» **Work instruction**
Below are entries with pictures in them. Output exactly the lines starting at the line with "Given: Select Amazon" and ending at the line with "Click the Save button", both included, but not the pictures.

» **Provided records**
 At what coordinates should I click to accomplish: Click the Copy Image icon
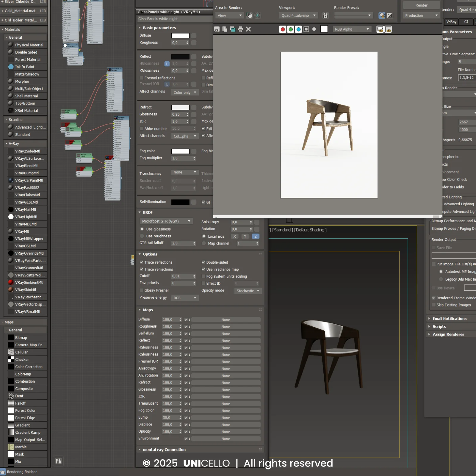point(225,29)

* * *

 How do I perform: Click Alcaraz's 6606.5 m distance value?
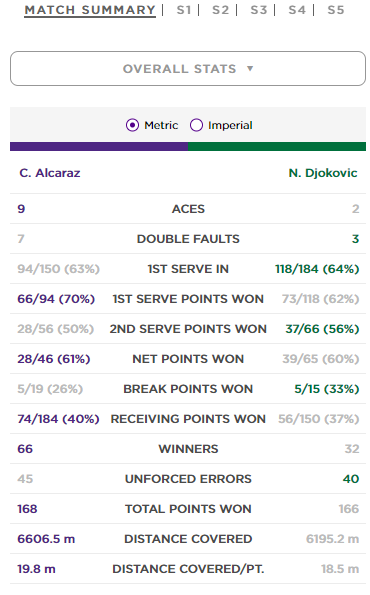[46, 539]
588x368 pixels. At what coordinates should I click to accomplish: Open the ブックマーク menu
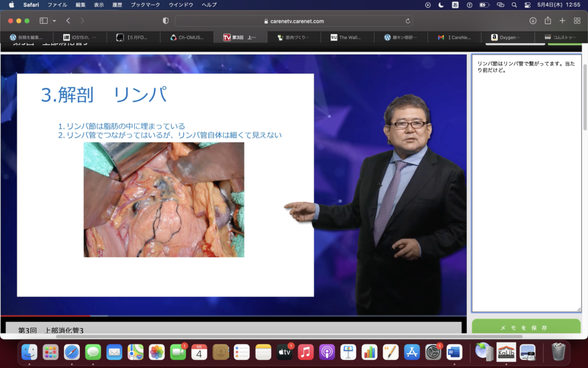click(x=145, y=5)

* * *

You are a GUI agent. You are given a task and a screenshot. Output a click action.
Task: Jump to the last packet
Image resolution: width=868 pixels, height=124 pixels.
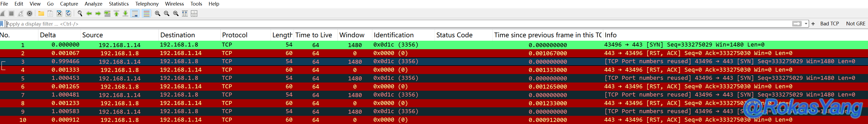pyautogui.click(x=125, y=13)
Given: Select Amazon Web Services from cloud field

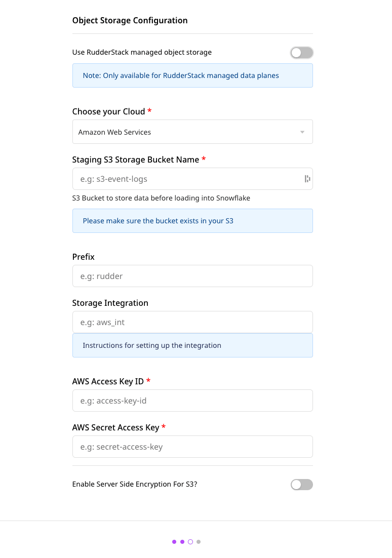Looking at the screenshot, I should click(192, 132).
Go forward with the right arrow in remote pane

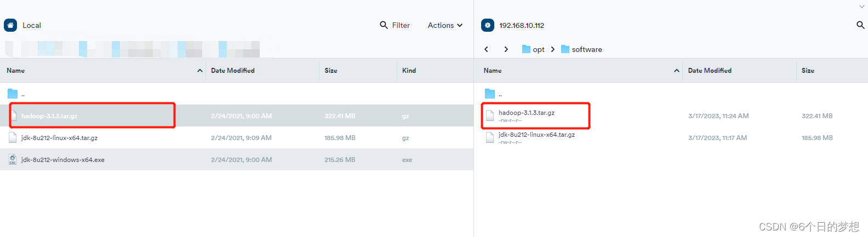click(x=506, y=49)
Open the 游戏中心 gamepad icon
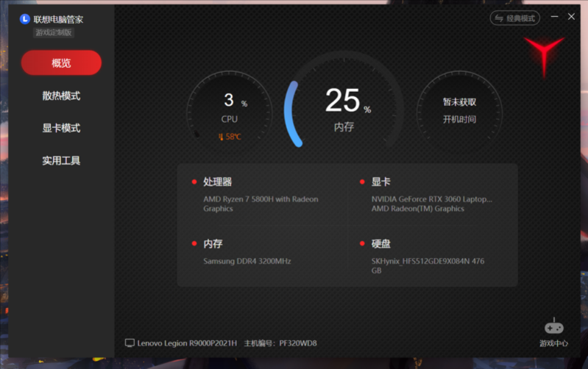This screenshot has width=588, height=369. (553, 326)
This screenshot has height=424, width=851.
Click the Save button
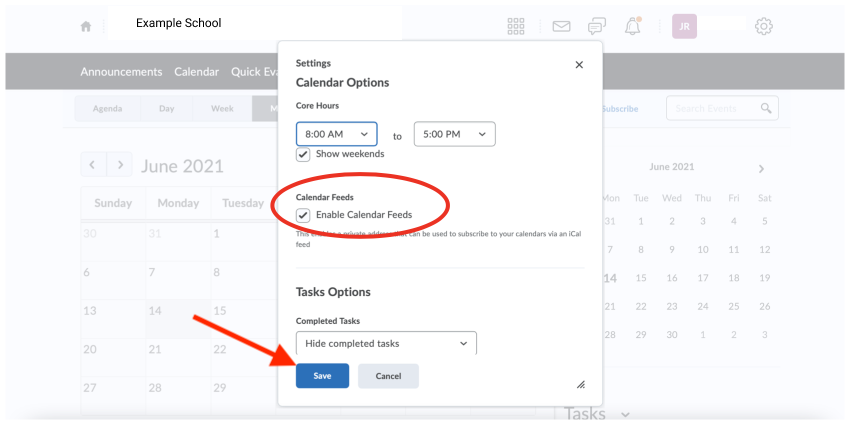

» **Written reply**
Given: Select Amazon Web Services from cloud field

Looking at the screenshot, I should click(192, 132).
Go forward with the right arrow in remote pane

click(x=506, y=49)
Open the 游戏中心 gamepad icon
This screenshot has width=588, height=369. (553, 326)
This screenshot has height=424, width=851.
Click the Save button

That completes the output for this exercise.